## Textauszug
Oberziele und Strategien für eine Neuorientierung und das "Ikea-Prinzip"

Ladies and Gentlemen!

Wenn ein Wirtschaftssystem verändert werden soll, dann muss das selbstverständlich vor dem Hintergrund klarer Oberziele geschehen. Dabei ist ein Oberziel wie Vollbeschäftigung zwar leicht gesagt, aber es ist zunächst einmal nicht unmittelbar praktikabel: Es wäre so, also würde man einem Depressiven sagen: "Sei doch einfach glücklich!" Außerdem könnte man Vollbeschäftigung natürlich auch in einer Sklavenhalter-Sklaven-Gesellschaft realisieren. Ohne zusätzliche Ziele ist das Oberziel Vollbeschäftigung daher nicht einmal sinnvoll definiert.

Entsprechend muss man von einem Bündel an Oberzielen ausgehen, die man insgesamt anstrebt, und dann in einem zweiten Schritt grundlegende Strategien entwickeln, die an diesem Bündel von Oberzielen zu messen sind.

Sinnvolle strategische Ziele

Ohne Anspruch auf Vollständigkeit nenne ich einmal einige Oberziele, die sinnvoll sind. Die Nummerierung ist lediglich nominal, nicht ordinal zu verstehen, d.h., sie gibt keine Rangfolge wieder:

1. Vollbeschäftigung im Rahmen sinngebender Arbeit. Damit ist einerseits gemeint, dass es nicht darum geht, Arbeitsplätze zu schaffen, die auf Lug und Trug bauen und dazu dienen, Kunden quasi zu betrügen, wie man es unter anderem aus dem Bereich des Verkaufs von Finanzanlagen kennt. Unter sinngebender Arbeit soll zweierlei verstanden werden: Sie muss einerseits den Fähigkeiten der eingesetzten Menschen in der Weise gerecht werden, dass ein jeder die von ihm ausgeübte Arbeit ohne Überforderungsstress einwandfrei erfüllen kann. Das ist nicht nur menschlich gedacht, sondern auch notwendig, um ansonsten unvermeidbare Häufung von Fehlern in der Arbeit auszuschließen. Zweitens muss Arbeit sinngebend für die Gemeinschaft sein; so dass ein jeder, der seine Arbeit zuverlässig leistet, mit Stolz sagen kann: "Ich tue das und das."

2. Verteilungsgerechtigkeit. Wer bereit ist, in dem ihm zumutbaren Rahmen für das Gemeinwohl zu arbeiten, muss so versorgt werden, dass er ein sorgenfreies und menschenwürdiges Leben führen kann.

3. Minimierung des Ressourcenverbrauchs bei gegebenem Wohlstandsniveau. Das ist aus zwei Gründen wichtig: Erstens schont es die Umwelt, zweitens hält es die Kosten für die Realisierung eines angestrebten gesamtgesellschaftlichen Wohlstandsniveaus niedrig.

4. Verbesserung der allgemeinen Lebensqualität (Infrastruktur, Ökologie, artgerechte Tierhaltung, Bildung, Kultur, Gesellschaftsleben).

5. Strategisch ausgeglichene Handelsbilanzen (Exportüberschuss verschuldet andere, Importüberschuss das eigene Land)

## Bereitgestelltes Material
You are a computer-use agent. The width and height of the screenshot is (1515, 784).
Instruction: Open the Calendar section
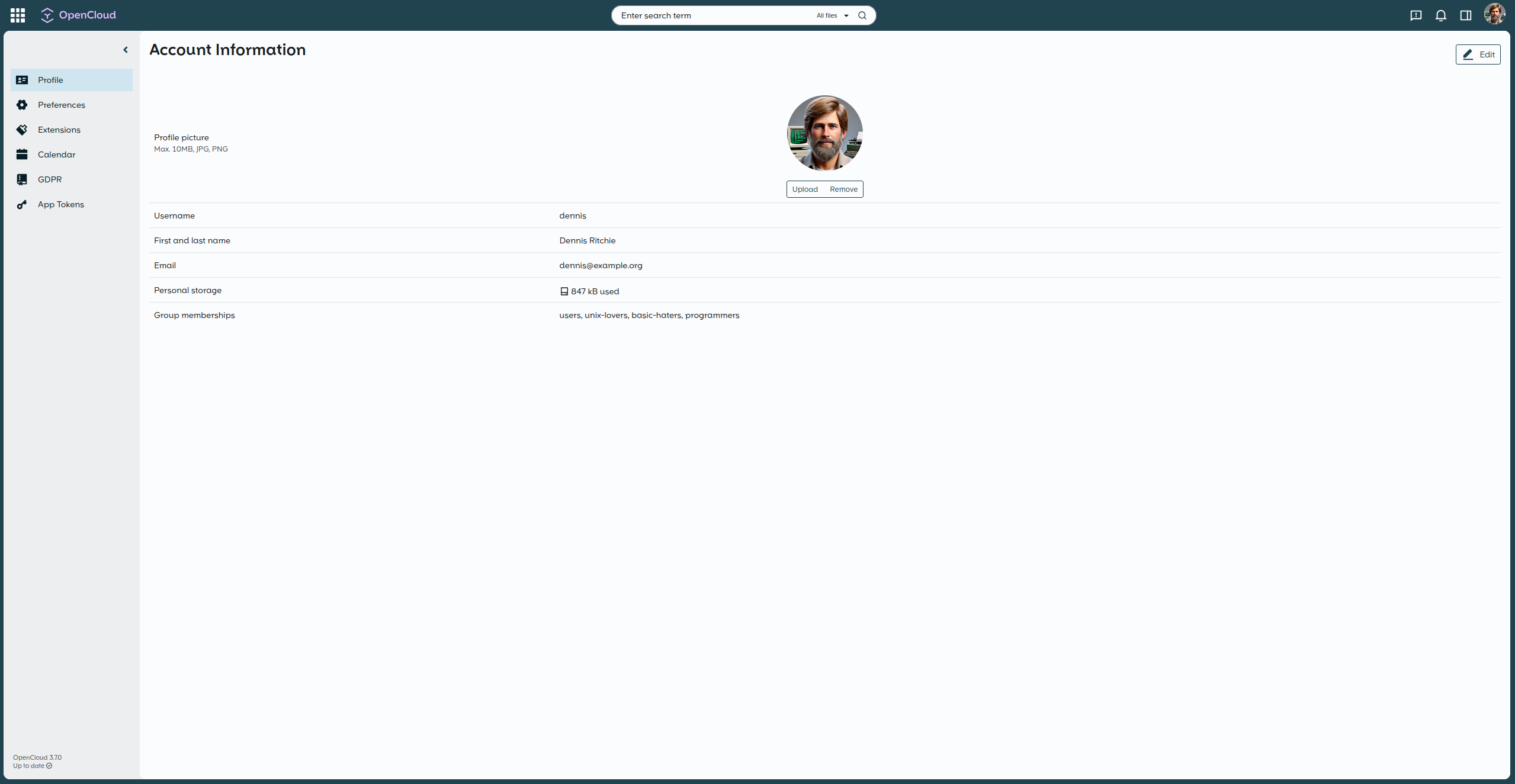[56, 155]
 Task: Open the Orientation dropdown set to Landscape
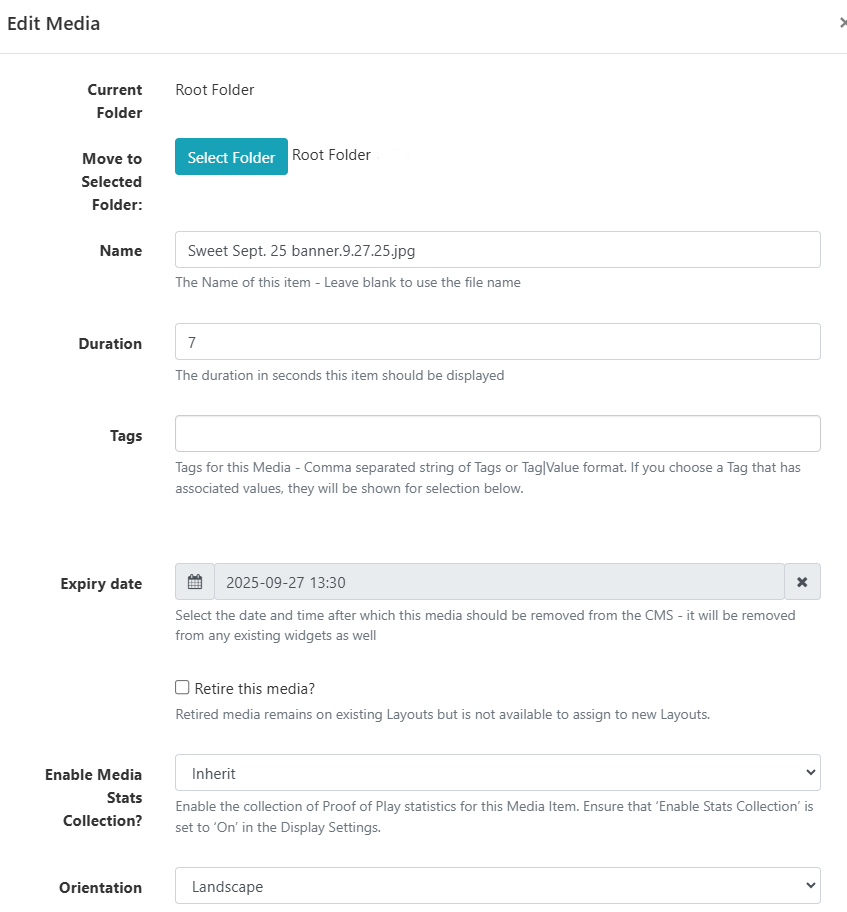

## Aufgaben
A. Schreiben Sie den Abschnitt des Textauszugs zwischen „3. Minimierung des“ und „Bildung, Kultur, Gesellschaftsleben).“, beide Stellen eingeschlossen, wortgetreu ab.
B. Welche zwei Gründe führt der Textauszug dafür an, den Ressourcenverbrauch bei gegebenem Wohlstandsniveau zu minimieren?
C. Zählen Sie alle Bereiche auf, die der Textauszug beim Ziel der Verbesserung der allgemeinen Lebensqualität in Klammern nennt.
Stützen Sie sich ausschließlich auf den Textauszug.

## Erwartete Lösungen
A.
3. Minimierung des Ressourcenverbrauchs bei gegebenem Wohlstandsniveau. Das ist aus zwei Gründen wichtig: Erstens schont es die Umwelt, zweitens hält es die Kosten für die Realisierung eines angestrebten gesamtgesellschaftlichen Wohlstandsniveaus niedrig.

4. Verbesserung der allgemeinen Lebensqualität (Infrastruktur, Ökologie, artgerechte Tierhaltung, Bildung, Kultur, Gesellschaftsleben).

B. Es schont die Umwelt und hält die Kosten für die Realisierung eines angestrebten gesamtgesellschaftlichen Wohlstandsniveaus niedrig.

C. Infrastruktur, Ökologie, artgerechte Tierhaltung, Bildung, Kultur, Gesellschaftsleben